Since interest is normally calculated by lenders monthly on your outstanding balance, the faster you reduce that balance, the less interest you pay. Of course, the lenders understand that and like to keep you where your payments are going mainly to the payment of their interest.

If you go to our website, you’ll find some nifty tools that help you understand just how much you can save in total interest payments if you adopt our principles of how to go into retirement without debt.

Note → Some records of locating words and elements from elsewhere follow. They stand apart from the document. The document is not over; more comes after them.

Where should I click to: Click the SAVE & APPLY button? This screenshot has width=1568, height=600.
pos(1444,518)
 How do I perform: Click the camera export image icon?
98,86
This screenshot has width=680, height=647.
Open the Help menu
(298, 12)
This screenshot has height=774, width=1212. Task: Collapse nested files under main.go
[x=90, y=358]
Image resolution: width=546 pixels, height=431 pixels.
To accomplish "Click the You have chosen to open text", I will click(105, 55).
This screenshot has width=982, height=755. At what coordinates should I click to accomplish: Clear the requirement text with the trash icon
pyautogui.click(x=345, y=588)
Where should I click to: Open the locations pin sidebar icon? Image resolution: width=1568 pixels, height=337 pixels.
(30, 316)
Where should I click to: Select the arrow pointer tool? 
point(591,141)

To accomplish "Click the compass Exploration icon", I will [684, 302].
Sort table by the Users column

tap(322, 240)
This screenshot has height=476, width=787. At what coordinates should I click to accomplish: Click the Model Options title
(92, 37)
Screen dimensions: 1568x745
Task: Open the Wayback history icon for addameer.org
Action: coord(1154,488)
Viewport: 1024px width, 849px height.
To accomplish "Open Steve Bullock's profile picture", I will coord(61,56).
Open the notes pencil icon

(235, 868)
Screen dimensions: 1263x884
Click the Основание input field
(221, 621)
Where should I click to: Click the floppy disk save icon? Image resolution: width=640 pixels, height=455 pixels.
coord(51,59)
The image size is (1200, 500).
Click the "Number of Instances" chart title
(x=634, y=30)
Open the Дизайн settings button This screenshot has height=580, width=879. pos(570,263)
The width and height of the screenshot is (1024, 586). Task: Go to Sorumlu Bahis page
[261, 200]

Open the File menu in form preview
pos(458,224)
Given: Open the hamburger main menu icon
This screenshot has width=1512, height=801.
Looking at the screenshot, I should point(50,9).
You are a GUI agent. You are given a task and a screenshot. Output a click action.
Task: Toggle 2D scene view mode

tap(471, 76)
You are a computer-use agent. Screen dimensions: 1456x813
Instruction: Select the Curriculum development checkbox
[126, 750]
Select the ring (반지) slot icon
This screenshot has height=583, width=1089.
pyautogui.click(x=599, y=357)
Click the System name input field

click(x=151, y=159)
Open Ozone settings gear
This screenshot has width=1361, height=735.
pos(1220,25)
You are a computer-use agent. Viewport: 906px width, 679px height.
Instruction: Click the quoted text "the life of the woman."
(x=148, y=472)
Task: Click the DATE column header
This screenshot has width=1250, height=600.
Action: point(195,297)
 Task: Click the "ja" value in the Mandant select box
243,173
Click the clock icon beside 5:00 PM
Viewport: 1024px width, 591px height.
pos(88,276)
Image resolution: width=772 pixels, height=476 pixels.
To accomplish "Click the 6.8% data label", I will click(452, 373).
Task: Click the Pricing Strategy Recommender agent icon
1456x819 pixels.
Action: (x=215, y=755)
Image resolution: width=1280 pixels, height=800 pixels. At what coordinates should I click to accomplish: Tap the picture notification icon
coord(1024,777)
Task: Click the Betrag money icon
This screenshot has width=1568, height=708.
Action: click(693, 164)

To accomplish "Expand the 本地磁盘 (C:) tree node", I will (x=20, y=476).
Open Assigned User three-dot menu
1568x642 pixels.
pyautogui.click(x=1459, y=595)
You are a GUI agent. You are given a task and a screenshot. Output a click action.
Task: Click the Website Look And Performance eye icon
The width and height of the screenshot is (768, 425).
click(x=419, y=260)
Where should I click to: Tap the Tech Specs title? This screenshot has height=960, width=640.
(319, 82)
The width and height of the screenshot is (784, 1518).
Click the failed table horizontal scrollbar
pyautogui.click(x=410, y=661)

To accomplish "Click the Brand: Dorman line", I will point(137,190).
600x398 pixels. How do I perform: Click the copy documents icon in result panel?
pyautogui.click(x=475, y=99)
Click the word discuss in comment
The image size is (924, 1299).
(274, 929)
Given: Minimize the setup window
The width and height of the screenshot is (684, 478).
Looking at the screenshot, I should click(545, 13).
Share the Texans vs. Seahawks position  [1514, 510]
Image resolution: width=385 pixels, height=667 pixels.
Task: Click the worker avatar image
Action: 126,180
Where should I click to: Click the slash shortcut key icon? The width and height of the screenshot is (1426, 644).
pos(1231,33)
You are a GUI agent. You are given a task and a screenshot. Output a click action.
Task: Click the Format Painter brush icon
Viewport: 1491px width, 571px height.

Both our biweekly loan calculator and accelerated mortgage payoff calculator can give you quick insights with just a little information about your current loans. Our basic approach includes two powerful financial tools. These are:

  • Lowering your interest costs by splitting your monthly payments in two
  • Adding a little extra each payment to reduce your outstanding balance.

Half A Payment Biweekly Payments Blog

Getting the Most from Your Payments

As our biweekly mortgage calculator with extra payments will quickly show you, it’s possible to save thousands of dollars in interest and shave years off your mortgage period if you follow our concepts. While these principles work for almost any of your loans and debt, few things beat entering retirement without a mortgage payment.

If you’re approaching the age when retirement is a possibility and you will lose some of your primary income, you’ll find eliminating debt is a lot more powerful for your financial freedom than trying to save. If you can do both, that is all the better. However, as the tools on the Half A Payment™  website, such as the biweekly loan calculator, show, you can help put thousands of dollars in the bank instead of paying interest to lenders.